Monday, Jul. 16, 1990
Business Notes TRADE
For more than 40 years, Brazilians have had to settle for domestically built radios, TVs and other high-priced, often poorly made and outmoded goods. To protect its industries, Brazil has traditionally barred imports that could compete with local products. But the government of President Fernando Collor de Mello has shattered that custom with a plan to remove import bans and cut tariffs on virtually everything from cars to clothing. Said Economy Minister Zelia Cardoso de Mello: "These measures represent a revolution, a profound break with the past."

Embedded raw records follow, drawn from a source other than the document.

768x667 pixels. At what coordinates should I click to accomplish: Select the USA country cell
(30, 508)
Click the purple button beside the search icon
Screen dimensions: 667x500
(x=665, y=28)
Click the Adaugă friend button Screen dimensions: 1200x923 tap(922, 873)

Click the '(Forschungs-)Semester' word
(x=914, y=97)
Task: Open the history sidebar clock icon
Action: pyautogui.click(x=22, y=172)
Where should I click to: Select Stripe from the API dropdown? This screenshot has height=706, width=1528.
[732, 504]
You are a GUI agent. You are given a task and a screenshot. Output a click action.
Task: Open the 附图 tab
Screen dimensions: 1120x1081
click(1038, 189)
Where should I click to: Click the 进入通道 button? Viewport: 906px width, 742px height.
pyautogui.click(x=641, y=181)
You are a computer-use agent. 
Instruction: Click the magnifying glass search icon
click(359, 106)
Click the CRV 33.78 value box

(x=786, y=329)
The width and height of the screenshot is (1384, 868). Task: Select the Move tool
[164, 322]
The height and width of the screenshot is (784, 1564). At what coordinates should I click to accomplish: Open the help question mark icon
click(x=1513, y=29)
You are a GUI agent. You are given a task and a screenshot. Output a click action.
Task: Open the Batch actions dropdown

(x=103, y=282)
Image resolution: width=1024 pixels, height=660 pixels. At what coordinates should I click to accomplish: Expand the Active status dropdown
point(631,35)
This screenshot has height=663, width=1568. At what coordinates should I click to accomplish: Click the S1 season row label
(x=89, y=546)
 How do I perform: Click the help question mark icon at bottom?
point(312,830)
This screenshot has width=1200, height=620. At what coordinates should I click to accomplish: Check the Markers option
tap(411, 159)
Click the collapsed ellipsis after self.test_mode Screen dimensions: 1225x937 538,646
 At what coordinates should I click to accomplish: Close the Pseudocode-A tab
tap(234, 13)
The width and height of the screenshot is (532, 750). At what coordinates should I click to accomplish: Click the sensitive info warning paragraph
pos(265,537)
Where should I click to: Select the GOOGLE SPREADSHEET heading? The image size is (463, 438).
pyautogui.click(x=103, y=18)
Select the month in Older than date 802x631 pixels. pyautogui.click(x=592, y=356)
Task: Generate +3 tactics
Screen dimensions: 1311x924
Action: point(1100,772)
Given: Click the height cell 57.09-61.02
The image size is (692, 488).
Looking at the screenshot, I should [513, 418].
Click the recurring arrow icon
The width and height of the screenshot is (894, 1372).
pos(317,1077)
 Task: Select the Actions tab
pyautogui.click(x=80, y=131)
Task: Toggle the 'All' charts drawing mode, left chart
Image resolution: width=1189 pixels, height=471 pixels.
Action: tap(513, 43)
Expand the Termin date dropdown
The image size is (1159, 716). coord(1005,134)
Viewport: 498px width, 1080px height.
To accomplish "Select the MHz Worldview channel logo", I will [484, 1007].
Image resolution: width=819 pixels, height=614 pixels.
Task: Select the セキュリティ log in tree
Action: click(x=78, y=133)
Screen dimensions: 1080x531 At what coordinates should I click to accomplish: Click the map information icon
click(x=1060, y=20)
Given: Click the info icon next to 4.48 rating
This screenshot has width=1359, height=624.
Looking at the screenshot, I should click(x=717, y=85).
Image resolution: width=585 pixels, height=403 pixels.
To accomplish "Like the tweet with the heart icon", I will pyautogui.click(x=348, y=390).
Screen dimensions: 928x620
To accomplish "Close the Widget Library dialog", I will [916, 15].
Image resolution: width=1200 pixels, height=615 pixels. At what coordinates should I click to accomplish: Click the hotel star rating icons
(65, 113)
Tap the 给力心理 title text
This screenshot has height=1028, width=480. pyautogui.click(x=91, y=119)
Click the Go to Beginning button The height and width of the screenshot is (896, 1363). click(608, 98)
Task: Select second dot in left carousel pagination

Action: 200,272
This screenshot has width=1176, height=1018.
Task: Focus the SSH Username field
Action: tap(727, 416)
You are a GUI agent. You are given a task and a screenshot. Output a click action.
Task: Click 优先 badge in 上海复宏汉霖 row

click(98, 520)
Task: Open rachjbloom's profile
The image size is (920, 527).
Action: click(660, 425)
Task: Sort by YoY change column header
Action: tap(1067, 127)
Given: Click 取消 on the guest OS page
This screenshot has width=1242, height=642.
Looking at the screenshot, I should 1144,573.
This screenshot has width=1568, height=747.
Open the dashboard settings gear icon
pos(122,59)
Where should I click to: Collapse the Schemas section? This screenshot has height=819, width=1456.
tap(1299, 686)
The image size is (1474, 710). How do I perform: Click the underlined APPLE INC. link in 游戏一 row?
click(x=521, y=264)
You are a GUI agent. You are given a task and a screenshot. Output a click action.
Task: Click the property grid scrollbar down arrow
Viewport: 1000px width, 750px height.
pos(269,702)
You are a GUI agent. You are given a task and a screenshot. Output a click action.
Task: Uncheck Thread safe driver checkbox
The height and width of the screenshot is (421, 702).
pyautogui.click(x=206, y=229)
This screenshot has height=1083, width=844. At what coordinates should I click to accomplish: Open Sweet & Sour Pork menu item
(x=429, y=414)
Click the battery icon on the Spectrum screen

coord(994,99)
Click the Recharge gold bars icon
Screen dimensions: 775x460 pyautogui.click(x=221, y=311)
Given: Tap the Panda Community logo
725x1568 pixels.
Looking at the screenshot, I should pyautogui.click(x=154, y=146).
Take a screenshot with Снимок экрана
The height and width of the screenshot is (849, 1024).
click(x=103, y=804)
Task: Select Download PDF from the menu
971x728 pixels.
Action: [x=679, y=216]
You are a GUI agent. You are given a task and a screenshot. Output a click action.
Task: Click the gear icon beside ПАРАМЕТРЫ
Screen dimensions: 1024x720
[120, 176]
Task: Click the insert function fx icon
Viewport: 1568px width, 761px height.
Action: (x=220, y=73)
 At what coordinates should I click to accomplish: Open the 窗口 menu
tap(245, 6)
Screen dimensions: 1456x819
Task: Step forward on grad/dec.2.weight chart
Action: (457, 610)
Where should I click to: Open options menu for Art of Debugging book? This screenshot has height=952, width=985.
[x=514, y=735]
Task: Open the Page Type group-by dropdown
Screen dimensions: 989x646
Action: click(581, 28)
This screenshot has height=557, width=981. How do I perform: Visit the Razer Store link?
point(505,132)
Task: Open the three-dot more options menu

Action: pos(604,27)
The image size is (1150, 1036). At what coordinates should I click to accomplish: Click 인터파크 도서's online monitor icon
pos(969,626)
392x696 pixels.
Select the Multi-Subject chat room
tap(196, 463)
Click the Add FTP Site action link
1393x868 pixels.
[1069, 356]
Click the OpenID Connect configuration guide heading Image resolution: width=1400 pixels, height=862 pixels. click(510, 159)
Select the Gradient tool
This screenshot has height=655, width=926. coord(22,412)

The moves were the latest reforms by Collor, who froze most Brazilian bank deposits in March within hours of taking office. That painful step helped slash Brazil's monthly inflation rate from 84% in March to 10% in June.
Brazil will lower tariffs that now run as high as 105% of an item's price to a maximum 40% by 1994. The gradual reduction is aimed at preventing a sudden wave of cheap foreign goods from driving companies out of business. Says Ibrahim Eris, president of Brazil's central bank: "In the long run, it is in the interest of Brazil that we have a more competitive economy."
Commerce Secretary Robert Mosbacher applauded the new policy and estimated ( that Collor's bold moves could boost U.S.-Brazilian trade, currently $13 billion annually, to more than $50 billion by 1995.